◆ **GOAL OF THE EXERCISE**
In the lead ion sensor text below, what detection limits are reported for the PDA-EDEA-TAA and PDA-EDEA-OA systems?
[PASSAGE PROVIDED Boundary: Start]
Polydiacetylene-based colorimetric and fluorometric sensors for lead ion recognition.

Development of novel sensors for the detection of lead ions (Pb 2+ ) has attracted increasing interest due to their inherent toxic effects on human health and the environment. In this study, we describe two new polydiacetylene (PDA)-based liposome sensors for the colorimetric and fluorometric recognition of Pb 2+ in aqueous solution. In the sensor system, a thymine-1-acetic acid (TAA) or orotic acid (OA) group was reasonably introduced into the diacetylene monomer to work as a strong binding site for Pb 2+ . The TAA- or OA-functionalized monomer and 10,12-pentacosadiynoic acid (PCDA) were incorporated into PDA liposomes in aqueous solution. After UV light-induced polymerization, deep blue colored liposome solutions were obtained. Upon the addition of a series of transition metal cations into the liposome solutions, only Pb 2+ could induce a color change from blue to red observable by the naked eye and a large fluorescence enhancement. The results clearly showed that the PDA-EDEA-TAA and PDA-EDEA-OA liposomes could act as highly selective and sensitive probes to detect Pb 2+ in aqueous solution. The detection limits of PDA-EDEA-TAA and PDA-EDEA-OA systems are 38 nM and 25 nM, respectively. The excellent selectivity of PDA liposomes could be attributed to the stronger complexation behavior of Pb 2+ with TAA (or OA) and the carboxylic acid at the lipid-solution interface which could perturb the PDA conjugated backbone. In addition, the proposed sensors were successfully applied to detect trace amounts of Pb 2+ in real water samples with excellent recovery, indicating that the developed method had a good accuracy and precision for the analysis of trace Pb 2+ in practical samples.
[PASSAGE PROVIDED Boundary: End]
[EXTRACTED DATA Boundary: Start]
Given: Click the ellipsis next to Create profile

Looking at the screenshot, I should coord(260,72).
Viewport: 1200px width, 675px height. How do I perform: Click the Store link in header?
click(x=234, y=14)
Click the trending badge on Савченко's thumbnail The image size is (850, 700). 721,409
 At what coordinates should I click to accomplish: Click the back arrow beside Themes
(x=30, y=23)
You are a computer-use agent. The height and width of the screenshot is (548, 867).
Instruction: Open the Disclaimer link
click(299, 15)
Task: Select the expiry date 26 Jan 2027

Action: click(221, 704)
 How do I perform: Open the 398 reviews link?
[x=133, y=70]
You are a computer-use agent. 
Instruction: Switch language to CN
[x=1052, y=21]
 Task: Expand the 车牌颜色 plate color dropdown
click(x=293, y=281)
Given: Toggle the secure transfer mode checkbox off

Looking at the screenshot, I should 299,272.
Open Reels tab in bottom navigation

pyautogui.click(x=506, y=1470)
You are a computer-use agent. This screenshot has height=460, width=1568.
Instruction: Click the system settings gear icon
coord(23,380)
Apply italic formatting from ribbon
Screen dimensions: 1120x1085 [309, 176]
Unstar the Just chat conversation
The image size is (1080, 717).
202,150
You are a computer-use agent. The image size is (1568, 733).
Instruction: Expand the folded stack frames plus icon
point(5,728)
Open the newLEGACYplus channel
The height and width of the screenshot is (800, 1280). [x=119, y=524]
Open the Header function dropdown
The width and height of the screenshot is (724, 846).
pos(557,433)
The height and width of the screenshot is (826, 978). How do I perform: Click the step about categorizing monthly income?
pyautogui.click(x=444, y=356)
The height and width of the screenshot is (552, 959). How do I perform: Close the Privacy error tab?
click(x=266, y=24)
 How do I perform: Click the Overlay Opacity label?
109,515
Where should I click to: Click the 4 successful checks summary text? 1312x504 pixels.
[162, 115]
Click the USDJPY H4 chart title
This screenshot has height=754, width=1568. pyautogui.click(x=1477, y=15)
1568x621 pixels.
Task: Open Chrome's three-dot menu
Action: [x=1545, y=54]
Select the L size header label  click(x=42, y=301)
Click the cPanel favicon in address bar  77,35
[EXTRACTED DATA Boundary: End]
◆ **OUTPUT FOR THIS TASK**
38 nM for PDA-EDEA-TAA and 25 nM for PDA-EDEA-OA.